Brief description of the problem:

Given an integer array nums, return the sum of divisors of the integers in that array that have exactly four divisors. If there is no such integer in the array, return 0.

Input: nums = [21,4,7]

Output: 32

Explanation:

21 has 4 divisors: 1, 3, 7, 21
4 has 3 divisors: 1, 2, 4
7 has 2 divisors: 1, 7
The answer is the sum of divisors of 21 only.

Here's the Python code I used:

class Solution:

    def sumFourDivisors(self, nums: List[int]) -> int:
        total_sum = 0

        # Function to calculate the sum of divisors for a given number
        def sumFourDivisors_aux(n):
            divisors_sum = 1 + n  # Start with 1 and n itself

            # If n is a perfect square, it cannot have exactly 4 divisors
            if (n**0.5).is_integer():
                return 0

            # If n is divisible by 4 and not equal to 8, it cannot have exactly 4 divisors
            if n % 4 == 0 and n != 8:
                return 0

            # Check if n is divisible by 2 (except 2 itself) and update divisors accordingly
            if n % 2 == 0 and n != 2:
                divisors_sum += 2 + n // 2

            # Check only the odd divisors from 3 up to square root of n
            for d in range(3, int(n**0.5) + 1, 2):
                if n % d == 0:
                    if divisors_sum != 1 + n:  # If divisors are already more than 2, return 0
                        return 0
                    divisors_sum += d + n // d  # Add divisor and its pair
            return divisors_sum

        # Iterate through the numbers in the input list
        for num in nums:
            divisor_sum = sumFourDivisors_aux(num)
            if divisor_sum > 1 + num:  # If the sum of divisors is greater than num + 1
                total_sum += divisor_sum  # Add it to the total sum
        return total_sum


The problem is indeed simple.

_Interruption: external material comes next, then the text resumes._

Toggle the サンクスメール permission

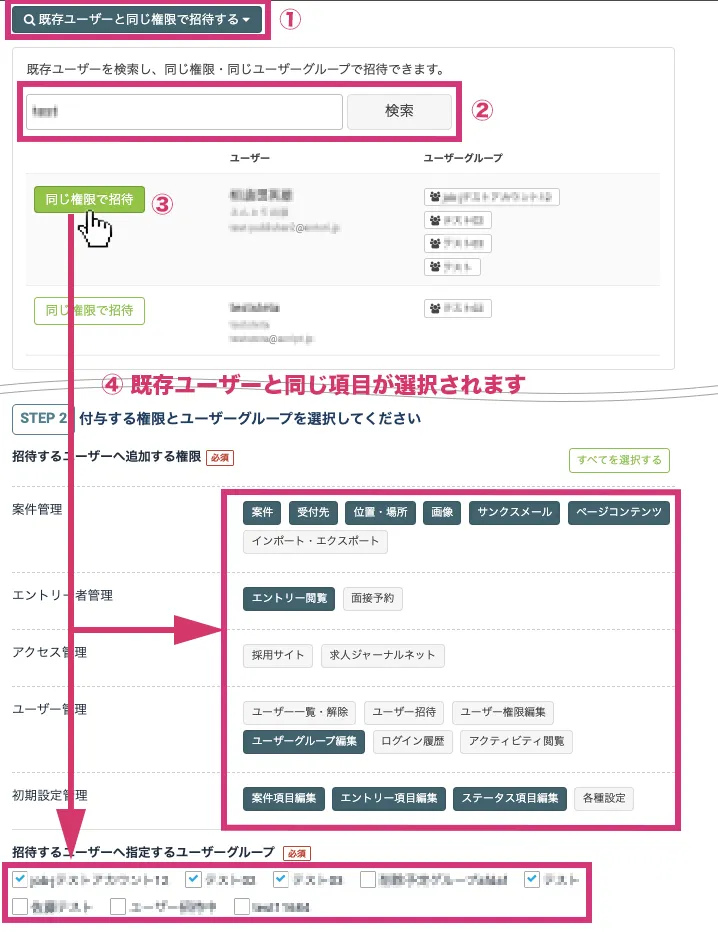[514, 512]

However, I noticed certain conditions that could reduce the number of operations from the standard solution for this problem. By checking if n % 4 == 0 and n != 8: and immediately after, if n % 2 == 0 and n != 2:, we ensure that the number with four divisors is either 8 or in the form 2pi or pi . pj, where pi and pj are different odd primes.

Therefore, we only need to check the odd divisors in the for loop:
for d in range(3, int(n**0.5) + 1, 2):,
which differs from the straight forward solution using:
for d in range(2, int(n**0.5) + 1, 1):.

I'd appreciate any feedback or suggestions for further optimization. Thank you!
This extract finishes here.